OPEC : "Meeting the challenges in the international oil market"

"Meeting the challenges in the international oil market"

An OPEC/IEA Luncheon Address to the 19th World Petroleum Congress, Madrid, Spain, 29 June - 3 July 2008. Delivered by OPEC Secretary General, HE Abdalla Salem El-Badri.

Mr Chairman,
Excellencies, ladies and gentlemen,

Let me begin by thanking the organisers for arranging this official OPEC/IEA luncheon and Aramco for sponsoring it. Let me also congratulate the World Petroleum Council on its 75th anniversary and for the outstanding contribution it has made to the industry during this time. Long may this continue!

Some of us here today attended the Jeddah Energy Meeting ten days ago. It was interesting to note how often the subject came up of the need for OPEC and the IEA to work together closely and take the lead in restoring calm to the oil market, with the IEF forming the third corner of the triangle.

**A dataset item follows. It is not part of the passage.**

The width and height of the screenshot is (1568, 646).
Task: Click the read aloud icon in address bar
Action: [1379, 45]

As some of you know, there has long been a strengthening of relations between OPEC and the IEA, on both a formal and informal basis, especially in technical areas. This includes the holding of joint high-level workshops and OPEC’s participation in the IEA’s Greenhouse Gas R&D Programme. Also, we were both heavily involved in setting-up the IEF and the Joint Oil Data Initiative.

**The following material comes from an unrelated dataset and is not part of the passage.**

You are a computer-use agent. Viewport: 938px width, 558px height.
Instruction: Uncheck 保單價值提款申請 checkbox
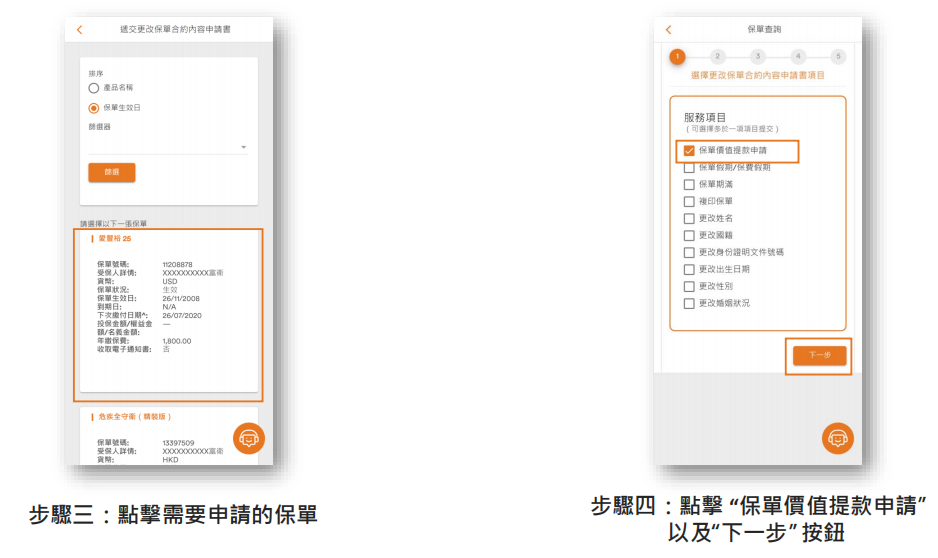(x=689, y=151)
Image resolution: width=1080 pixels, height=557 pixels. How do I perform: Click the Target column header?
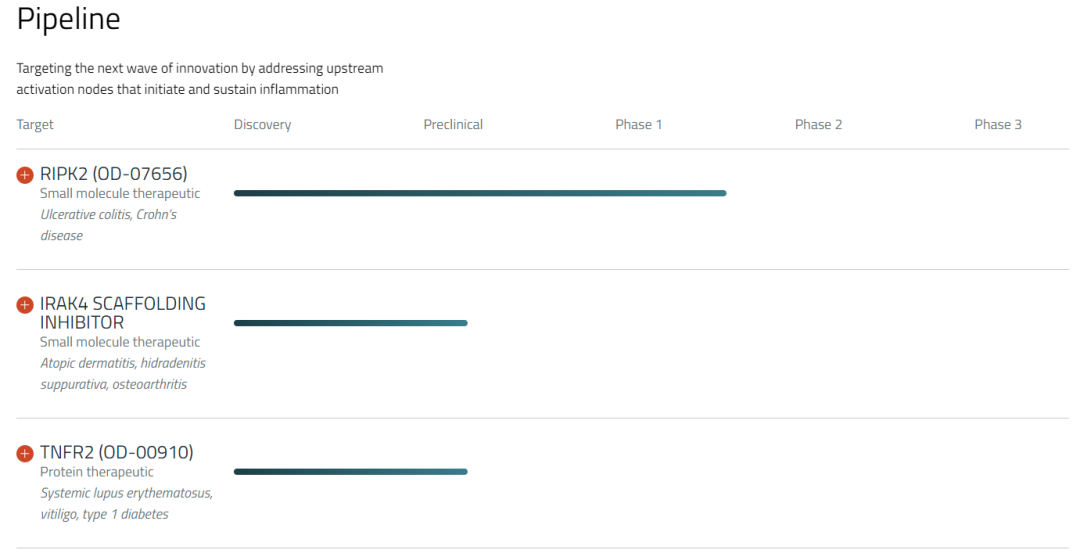(x=35, y=125)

I am sure my friend Nobuo Tanaka will agree with me that, as a result of all this, there is much common ground between OPEC and the IEA on oil matters. And this is supportive of the continued healthy development and evolution of the industry in the years ahead.

Mr Chairman,
Excellencies, ladies and gentlemen,

I shall focus on four issues in this address.

The most pressing of these is oil price volatility, which has increased over the past ten months, with effects that are being felt, increasingly, in other parts of the world economy. Of special concern here is the impact on the least-developed countries.

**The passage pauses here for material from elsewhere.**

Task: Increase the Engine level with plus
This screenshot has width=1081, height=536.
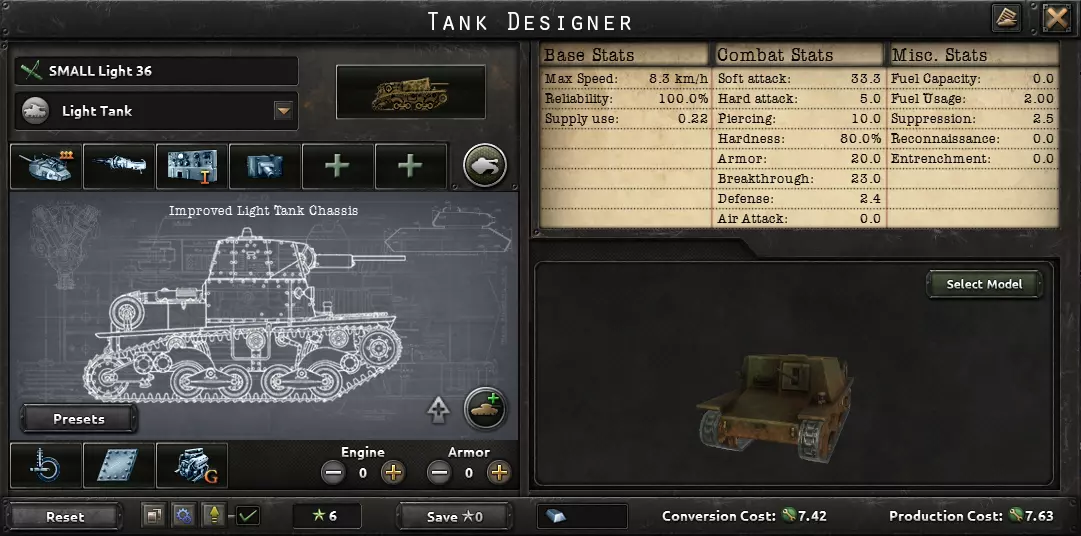Action: 393,473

The volatile price behaviour was discussed at length at the Jeddah meeting, which was called specifically for that purpose. There was widespread agreement that a combination of factors has been behind this behaviour.

OPEC’s Member Countries stressed that speculation has been playing a significant role in the volatility and rising prices. This is evident in the fact that more than 70 percent of oil futures contracts on the NYMEX are currently held by speculators. This represents a dramatic rise.

It is becoming increasingly clear that some form of regulation is needed to moderate this. Industrialised countries have made some headway in this regard, which can be viewed in a number of recent measures. OPEC welcomes these. Better regulation should eventually affect the price behaviour of not just oil, but also other commodities, which have suffered in a similar way from excessive speculation.

Let me state clearly that market has no shortage of physical crude, with comfortable stock levels. Today, supply is higher than demand. OPEC output currently stands at 32.2 million barrels a day, well above the forecast average level of demand for its oil for the whole of 2008, of 31.8 million barrels a day.

OPEC has played a big part in stabilizing the oil market, by increasing output when needed and by aiming to ensure that there is always a comfortable cushion of spare capacity. Indeed, OPEC supply has risen by 7.4 million barrels a day since 2002, compared with just 3.2 million barrels a day from non-OPEC.

Let us be clear about this. If more crude is needed, we will supply it. But what is the point of supplying more volume, if it is not needed? Does anyone behave like this in any other economic sector? The problem is not volume. It is price.

My second issue concerns resources. The world has plenty of oil. Ultimately recoverable reserves of conventional oil worldwide have doubled since the early 1980s and continue to rise. Technology has resulted in new discoveries, increased recovery rates and improved efficiency.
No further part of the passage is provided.